== Given data

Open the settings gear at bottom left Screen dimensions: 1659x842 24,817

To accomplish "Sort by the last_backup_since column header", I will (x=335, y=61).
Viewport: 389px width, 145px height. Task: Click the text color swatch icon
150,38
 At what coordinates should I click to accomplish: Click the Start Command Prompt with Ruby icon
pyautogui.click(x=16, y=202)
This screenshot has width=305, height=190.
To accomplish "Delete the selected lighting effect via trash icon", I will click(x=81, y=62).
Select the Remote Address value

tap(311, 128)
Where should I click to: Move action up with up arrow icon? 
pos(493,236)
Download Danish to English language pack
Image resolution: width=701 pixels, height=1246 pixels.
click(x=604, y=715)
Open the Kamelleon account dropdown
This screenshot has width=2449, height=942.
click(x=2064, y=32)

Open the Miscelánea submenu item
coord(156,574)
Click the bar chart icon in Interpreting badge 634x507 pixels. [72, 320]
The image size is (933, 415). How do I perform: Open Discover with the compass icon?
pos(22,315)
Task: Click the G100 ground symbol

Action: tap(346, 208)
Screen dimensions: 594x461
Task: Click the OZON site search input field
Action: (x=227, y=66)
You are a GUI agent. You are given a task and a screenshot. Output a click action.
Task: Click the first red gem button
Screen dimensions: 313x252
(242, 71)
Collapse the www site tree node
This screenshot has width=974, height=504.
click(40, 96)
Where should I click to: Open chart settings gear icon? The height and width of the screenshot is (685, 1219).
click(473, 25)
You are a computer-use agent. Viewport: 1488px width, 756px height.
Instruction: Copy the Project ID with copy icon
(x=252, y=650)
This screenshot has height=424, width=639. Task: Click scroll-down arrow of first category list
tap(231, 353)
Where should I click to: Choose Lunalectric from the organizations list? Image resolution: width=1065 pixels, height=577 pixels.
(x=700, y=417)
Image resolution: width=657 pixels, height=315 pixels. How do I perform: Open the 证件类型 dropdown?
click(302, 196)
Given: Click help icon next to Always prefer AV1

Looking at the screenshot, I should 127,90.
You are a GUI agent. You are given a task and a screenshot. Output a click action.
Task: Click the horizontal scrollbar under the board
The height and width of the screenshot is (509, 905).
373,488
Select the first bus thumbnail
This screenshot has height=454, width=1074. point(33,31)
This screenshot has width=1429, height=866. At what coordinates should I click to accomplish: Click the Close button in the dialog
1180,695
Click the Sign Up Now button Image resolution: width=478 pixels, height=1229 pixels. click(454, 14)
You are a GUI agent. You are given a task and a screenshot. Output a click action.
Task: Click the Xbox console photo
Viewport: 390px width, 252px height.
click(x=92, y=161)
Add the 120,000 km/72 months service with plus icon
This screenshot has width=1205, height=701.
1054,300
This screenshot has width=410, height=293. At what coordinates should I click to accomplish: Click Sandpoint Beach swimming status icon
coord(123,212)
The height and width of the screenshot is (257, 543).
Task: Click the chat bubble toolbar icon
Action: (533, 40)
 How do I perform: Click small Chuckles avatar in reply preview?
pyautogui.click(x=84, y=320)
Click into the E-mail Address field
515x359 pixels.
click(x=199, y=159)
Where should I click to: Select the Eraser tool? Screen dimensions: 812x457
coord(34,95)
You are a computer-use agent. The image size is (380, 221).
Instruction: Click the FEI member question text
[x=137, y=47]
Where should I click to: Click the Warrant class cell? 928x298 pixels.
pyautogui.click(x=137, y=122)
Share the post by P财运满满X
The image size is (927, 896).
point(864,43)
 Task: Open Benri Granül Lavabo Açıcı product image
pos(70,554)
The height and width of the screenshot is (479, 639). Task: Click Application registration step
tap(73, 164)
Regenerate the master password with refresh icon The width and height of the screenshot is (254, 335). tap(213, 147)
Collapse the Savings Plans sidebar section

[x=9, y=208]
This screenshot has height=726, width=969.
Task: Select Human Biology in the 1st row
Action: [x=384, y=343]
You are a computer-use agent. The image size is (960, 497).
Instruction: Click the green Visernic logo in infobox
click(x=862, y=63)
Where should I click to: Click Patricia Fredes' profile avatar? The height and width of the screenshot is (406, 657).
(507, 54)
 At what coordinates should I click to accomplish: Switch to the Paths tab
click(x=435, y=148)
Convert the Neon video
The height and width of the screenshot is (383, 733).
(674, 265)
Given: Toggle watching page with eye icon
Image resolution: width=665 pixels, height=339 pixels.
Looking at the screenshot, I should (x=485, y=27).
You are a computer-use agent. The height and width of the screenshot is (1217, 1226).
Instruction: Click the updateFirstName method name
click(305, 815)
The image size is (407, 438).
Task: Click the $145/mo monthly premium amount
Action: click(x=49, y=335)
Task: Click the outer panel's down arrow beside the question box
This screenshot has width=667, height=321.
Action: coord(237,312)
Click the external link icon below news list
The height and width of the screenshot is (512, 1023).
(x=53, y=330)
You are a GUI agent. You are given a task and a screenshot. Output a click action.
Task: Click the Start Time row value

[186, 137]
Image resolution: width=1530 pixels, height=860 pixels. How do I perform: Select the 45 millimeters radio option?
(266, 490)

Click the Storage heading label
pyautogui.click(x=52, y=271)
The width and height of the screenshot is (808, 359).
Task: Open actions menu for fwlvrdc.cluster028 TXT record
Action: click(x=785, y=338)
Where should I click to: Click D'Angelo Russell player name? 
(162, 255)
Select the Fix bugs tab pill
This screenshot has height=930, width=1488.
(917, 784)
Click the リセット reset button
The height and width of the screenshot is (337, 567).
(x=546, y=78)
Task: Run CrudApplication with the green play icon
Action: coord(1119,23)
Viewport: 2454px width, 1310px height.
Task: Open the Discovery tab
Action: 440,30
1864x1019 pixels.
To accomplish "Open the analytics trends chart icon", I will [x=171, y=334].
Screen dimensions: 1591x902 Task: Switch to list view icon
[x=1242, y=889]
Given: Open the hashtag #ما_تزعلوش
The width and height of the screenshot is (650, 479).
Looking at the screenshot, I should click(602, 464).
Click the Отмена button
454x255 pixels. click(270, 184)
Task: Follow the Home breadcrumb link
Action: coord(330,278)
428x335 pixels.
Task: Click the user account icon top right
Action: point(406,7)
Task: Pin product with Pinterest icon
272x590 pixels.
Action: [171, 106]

====

Problem description: Please quote, word for word, the lines beginning with the one that contains "Given: Open the hashtag #ما_تزعلوش" and continuing through the final line above.

Correct output:
Given: Open the hashtag #ما_تزعلوش
The width and height of the screenshot is (650, 479).
Looking at the screenshot, I should click(602, 464).
Click the Отмена button
454x255 pixels. click(270, 184)
Task: Follow the Home breadcrumb link
Action: coord(330,278)
428x335 pixels.
Task: Click the user account icon top right
Action: point(406,7)
Task: Pin product with Pinterest icon
272x590 pixels.
Action: [171, 106]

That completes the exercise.